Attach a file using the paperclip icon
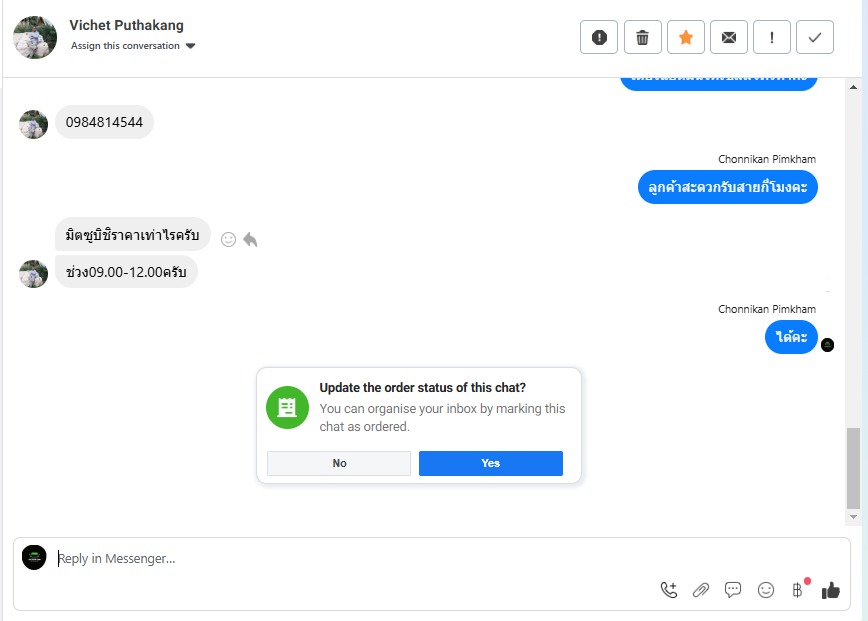This screenshot has width=868, height=621. pos(701,590)
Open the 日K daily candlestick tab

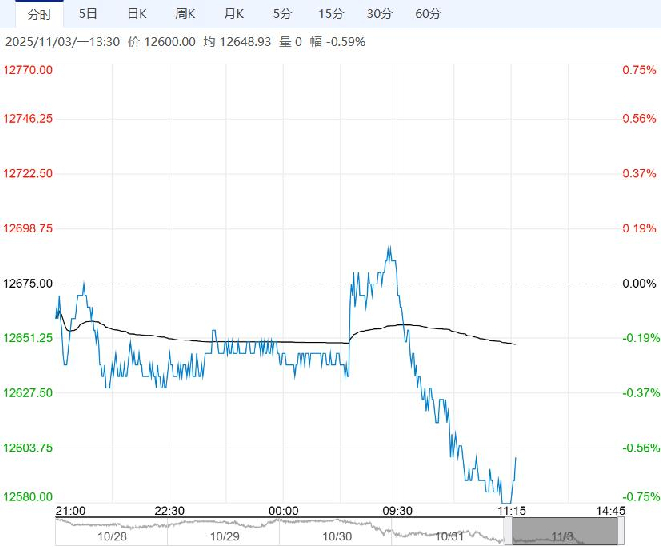point(137,14)
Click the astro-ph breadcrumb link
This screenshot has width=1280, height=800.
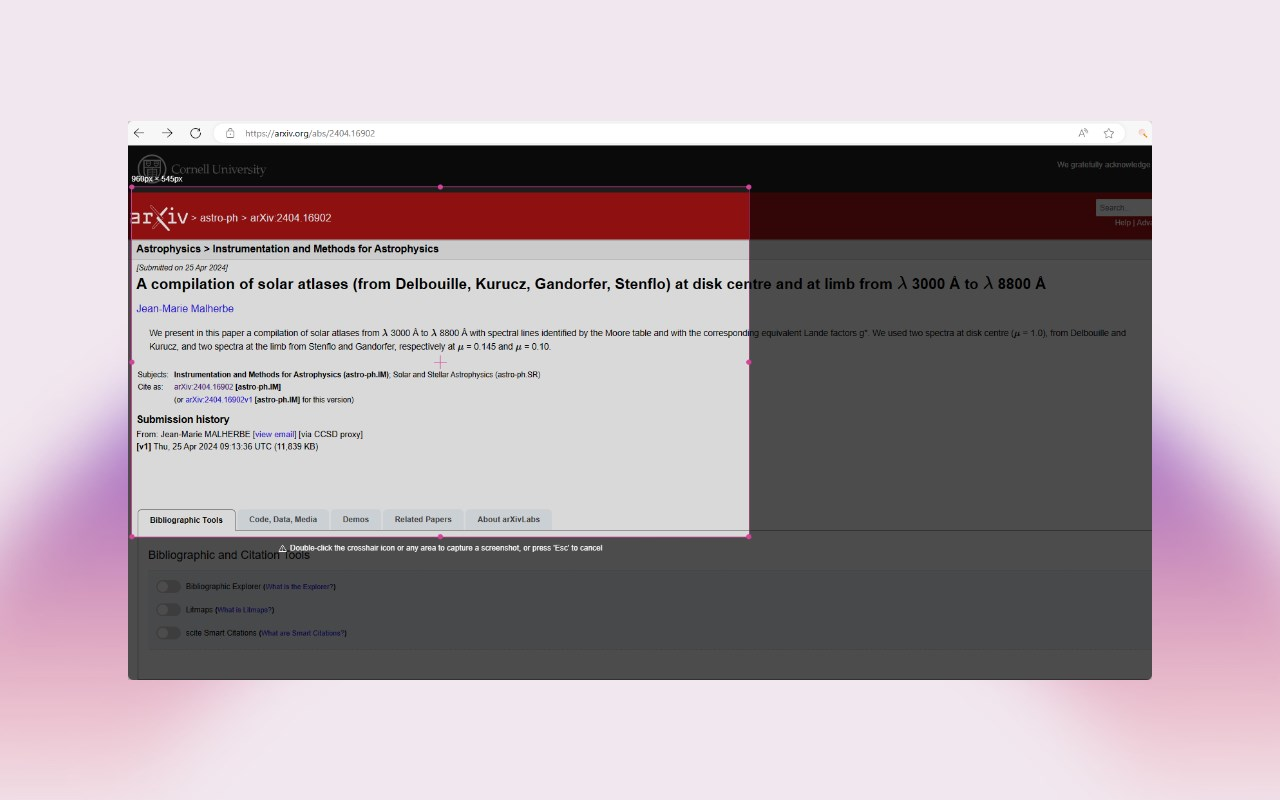coord(219,218)
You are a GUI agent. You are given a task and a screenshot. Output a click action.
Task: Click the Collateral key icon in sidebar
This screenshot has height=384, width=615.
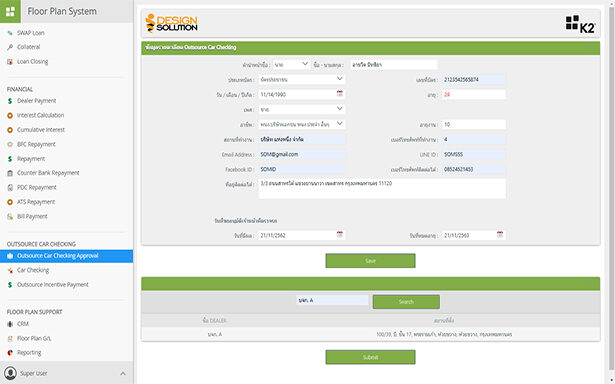coord(10,47)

→ Exercise description:
Repeat the whole listing above word for word, but keep any picture out of it.

→ Answer below:
Attach a file using the paperclip icon
This screenshot has width=868, height=621. pos(701,590)
Open the 日K daily candlestick tab

point(137,14)
Click the astro-ph breadcrumb link
This screenshot has width=1280, height=800.
coord(219,218)
You are a GUI agent. You are given a task and a screenshot. Output a click action.
Task: Click the Collateral key icon in sidebar
This screenshot has height=384, width=615.
coord(10,47)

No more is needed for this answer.